I suspect (but can’t confirm because Apple doesn’t document it) that AMDS is needed only for syncing Outlook and other software with iPhone and iPod Touch. Which I don’t have and have no intention of getting.
So, uh, maybe you want to take the time to understand what you’re commenting about before you hit the Submit button.
Better late than never:
@#9: Ed, your’re absolutely right 😎
you’re so easily upset by being mislead by a software update utility. apple software developers screwed up giving away free software on a competitors operating system. you got what you paid for and at least it wasn’t spyware.
It is noteworthy that when one goes to the Apple website to download Itunes, the version of Itunes presented for download precisely matches the operating system one is using.
In other words, if I navigate to the website while running Vista 32 bit, that’s the version that’s presented for download. And if I navigate to the site running Vista 64 bit, as I just did, I’m presented with the 64 bit compatable version of Itunes.
I didn’t have to select it, or pick it. I got no script warning, or active x prompt or anything.

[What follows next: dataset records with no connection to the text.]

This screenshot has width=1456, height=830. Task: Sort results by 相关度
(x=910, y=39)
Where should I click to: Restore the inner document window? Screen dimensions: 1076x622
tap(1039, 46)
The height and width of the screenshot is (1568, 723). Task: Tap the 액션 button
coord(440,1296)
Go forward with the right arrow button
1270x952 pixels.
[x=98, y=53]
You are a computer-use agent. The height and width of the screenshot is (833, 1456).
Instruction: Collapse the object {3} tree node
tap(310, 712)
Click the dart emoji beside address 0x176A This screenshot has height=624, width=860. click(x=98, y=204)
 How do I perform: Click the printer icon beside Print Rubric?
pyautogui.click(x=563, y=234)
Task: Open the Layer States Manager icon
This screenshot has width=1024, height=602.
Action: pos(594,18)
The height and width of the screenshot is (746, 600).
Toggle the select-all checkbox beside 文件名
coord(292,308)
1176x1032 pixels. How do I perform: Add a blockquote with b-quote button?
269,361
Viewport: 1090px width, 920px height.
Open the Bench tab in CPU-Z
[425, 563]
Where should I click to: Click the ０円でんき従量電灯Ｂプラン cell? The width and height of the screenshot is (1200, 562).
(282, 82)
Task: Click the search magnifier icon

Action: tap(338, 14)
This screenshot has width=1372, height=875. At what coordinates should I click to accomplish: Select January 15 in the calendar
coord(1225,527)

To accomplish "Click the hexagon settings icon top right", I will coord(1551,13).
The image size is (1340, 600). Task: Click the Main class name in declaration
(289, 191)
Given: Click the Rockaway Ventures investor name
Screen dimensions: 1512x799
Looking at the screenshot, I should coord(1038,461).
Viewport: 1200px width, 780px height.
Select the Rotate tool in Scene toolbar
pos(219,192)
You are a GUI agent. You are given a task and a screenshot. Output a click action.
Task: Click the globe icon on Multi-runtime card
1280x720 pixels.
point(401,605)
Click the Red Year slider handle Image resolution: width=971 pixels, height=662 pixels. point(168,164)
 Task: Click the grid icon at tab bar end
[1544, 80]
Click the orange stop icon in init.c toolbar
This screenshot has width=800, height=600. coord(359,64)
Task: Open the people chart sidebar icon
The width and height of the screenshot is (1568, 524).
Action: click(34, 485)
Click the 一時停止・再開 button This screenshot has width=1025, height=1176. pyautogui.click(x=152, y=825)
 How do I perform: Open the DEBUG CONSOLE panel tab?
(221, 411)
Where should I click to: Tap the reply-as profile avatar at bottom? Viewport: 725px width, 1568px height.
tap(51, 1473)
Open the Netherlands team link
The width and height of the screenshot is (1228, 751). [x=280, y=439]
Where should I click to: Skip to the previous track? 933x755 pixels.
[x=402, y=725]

No sniffing involved. When you visit a web page, your browser sends information about itself to the server in a header. That information includes the platform. The server is using this information, which you voluntarily (although perhaps unknowingly) provide, to choose which binary file to offer.
You can see browser headers in action here:
Mozilla Songbird offers all of the functionality of iTunes + Quicktime without Apple’s bulls**t. Just in case it helps anyone.
we are all just victims of consumerism. I’m perfectly happy with my winamp. leave me alone with the 7 jigga-bites of crappy “music management” software! arrrrggggg!